WORK TO COMPLETE:
Report each line of the records that contains the string "screenshot", treating uppercase and lowercase as different.

EXERCISE INPUT:
>> BEGIN

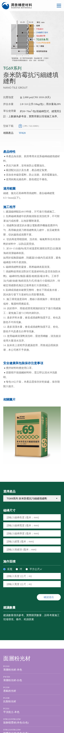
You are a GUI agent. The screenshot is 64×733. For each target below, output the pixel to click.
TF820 (22, 133)
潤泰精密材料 (17, 6)
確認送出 (49, 597)
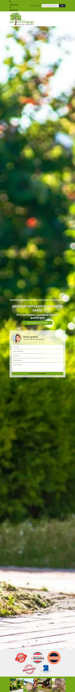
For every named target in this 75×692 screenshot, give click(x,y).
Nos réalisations (37, 323)
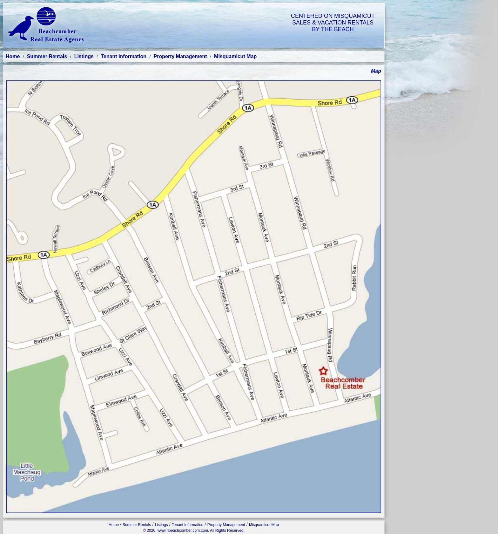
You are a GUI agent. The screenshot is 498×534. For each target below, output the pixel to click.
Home (13, 56)
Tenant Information (123, 56)
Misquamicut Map (235, 56)
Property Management (180, 56)
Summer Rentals (47, 56)
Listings (84, 56)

>> END

ANSWER TO THIS EXERCISE:
You are a GUI agent. The screenshot is 64×733. For each target below, output the pixel to click.
For every named target in this 75×692 screenshot, give click(x,y).
You are a GUI agent. The screenshot is 498×534. For each target below, output the pixel to click.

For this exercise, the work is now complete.